• _DATA SUPPLIED_
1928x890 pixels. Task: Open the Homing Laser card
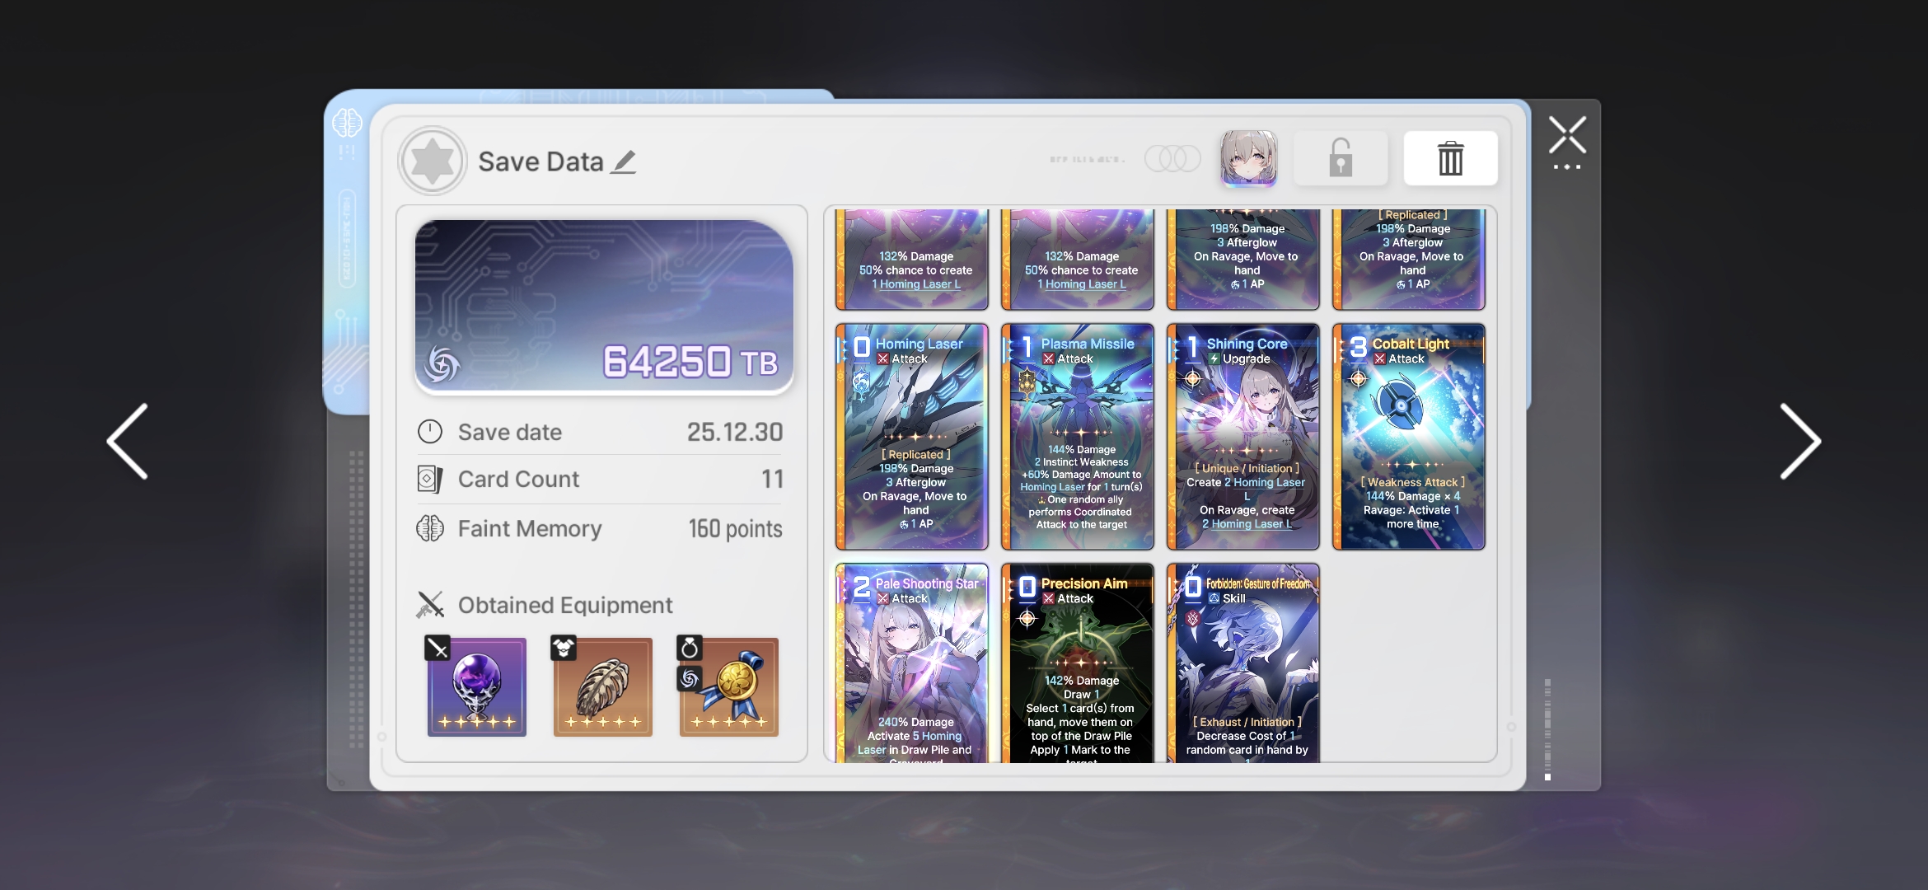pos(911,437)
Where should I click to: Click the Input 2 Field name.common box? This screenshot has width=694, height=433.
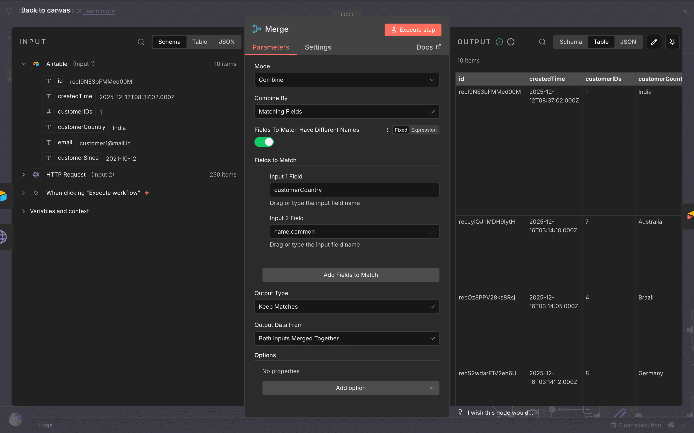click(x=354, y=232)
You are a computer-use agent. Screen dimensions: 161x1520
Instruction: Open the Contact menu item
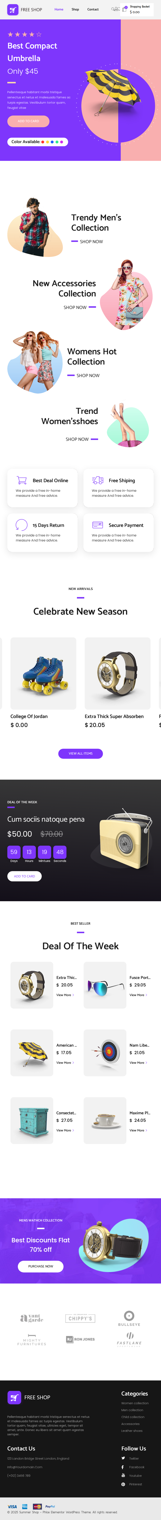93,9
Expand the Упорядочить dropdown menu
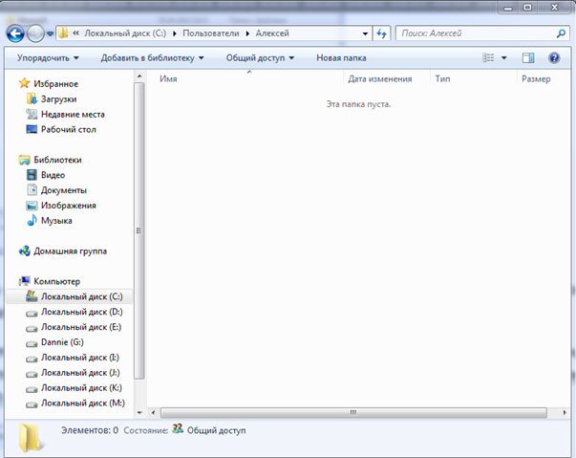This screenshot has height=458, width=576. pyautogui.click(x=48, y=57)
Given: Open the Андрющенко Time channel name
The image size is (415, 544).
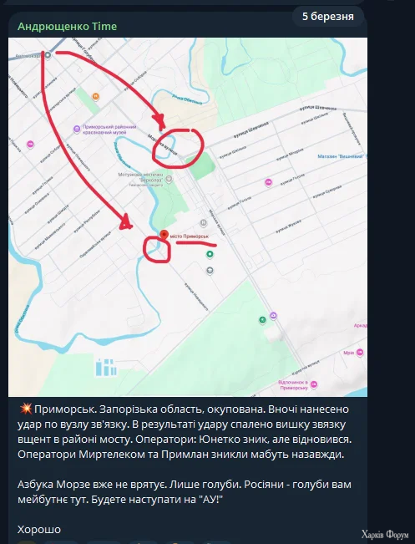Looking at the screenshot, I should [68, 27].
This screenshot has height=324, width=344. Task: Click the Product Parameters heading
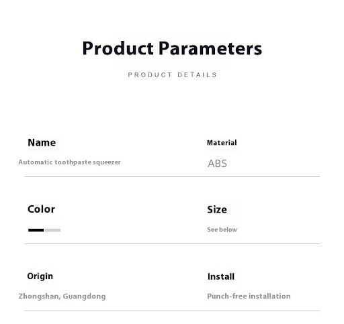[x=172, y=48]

• _PROBLEM STATEMENT_
Arrange the records above as a Markdown table with the columns No. and Text, running from the line containing "Expand the Упорядочить dropdown menu" through the end of the records, both ends included. Skip blank lines, and leave the pictures out.

• _OUTPUT OF THE TASK_
| No. | Text |
|---|---|
| 1 | Expand the Упорядочить dropdown menu |
| 2 | This screenshot has height=458, width=576. pyautogui.click(x=48, y=57) |
| 3 | Given: Open the Андрющенко Time channel name |
| 4 | The image size is (415, 544). |
| 5 | Looking at the screenshot, I should [68, 27]. |
| 6 | This screenshot has height=324, width=344. Task: Click the Product Parameters heading |
| 7 | [x=172, y=48] |